As happens in every recession, Washington area school systems are cutting back. It's depressing. Here's an antidote: Harness the creativity of educators, parents and students to improve our schools without more spending. Some teachers I trust helped me come up with these seven ideas.
1. Replace elementary school homework with free reading. Throw away the expensive take-home textbooks, the boring worksheets and the fiendish make-a-log-cabin-out-of-Tootsie-Rolls projects. One of the clearest (and most ignored) findings of educational research is that elementary students who do lots of homework don't learn more than students who do none. Eliminating traditional homework for this age group will save paper, reduce textbook losses and sweeten home life. Students should be asked instead to read something, maybe with their parents -- at least 10 minutes a night for first-graders, 20 minutes for second-graders and so on. Teachers can ask a few kids each day what they learned from their reading to discourage shirkers.

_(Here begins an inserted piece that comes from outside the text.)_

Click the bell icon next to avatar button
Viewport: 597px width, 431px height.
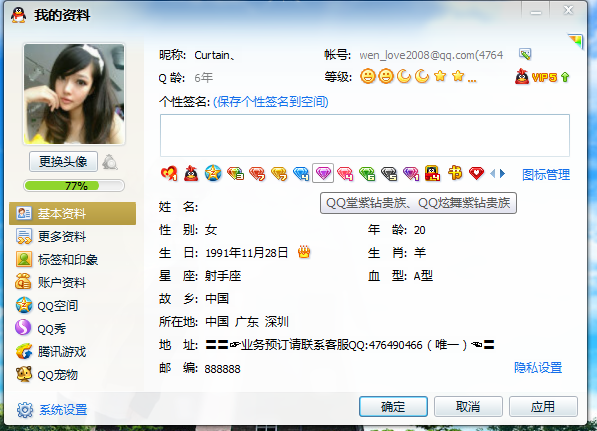(110, 162)
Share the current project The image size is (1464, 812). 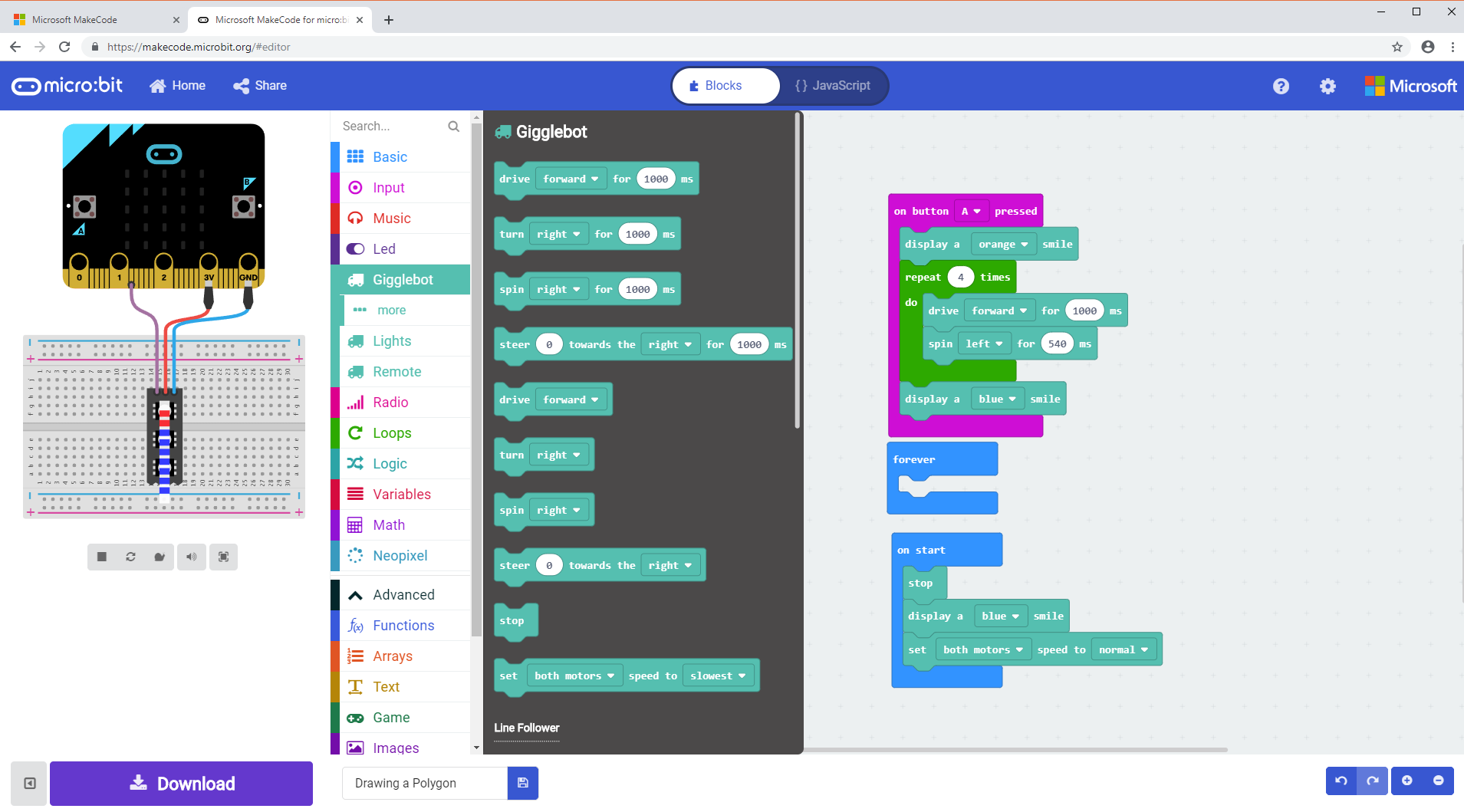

2. Unleash charter schools. I know, I know. Many good people find this suggestion as welcome as a call from a collection agency. They think charter schools, public schools that make their own rules, are draining money from school systems, but the opposite seems to be true. In most states, charters receive fewer tax dollars per child than regular public schools. Yet they often attract creative principals and teachers who do more with less. School finance experts don't all agree, but I am convinced that charters are a bargain. So let's have more. That won't save money in the District, one of the few places that pay as much for charters as regular schools, but Maryland and Virginia would find more charters a boon if they dropped their suburban, aren't-we-great notions and listened to what imaginative educators in a few little charter schools could teach them.
3. Have teachers call or e-mail parents -- once a day would be fine -- with praise for their children. Some great classroom teachers make a habit of contacting parents when kids do something well. Jason Kamras, 2005 national teacher of the year and now a leading D.C. schools executive, used to punch up the parent's number on his cellphone while standing next to a student's desk. It doesn't take long. It doesn't cost much. But it nurtures bonds among teachers, students and parents that can lead to wonderful things.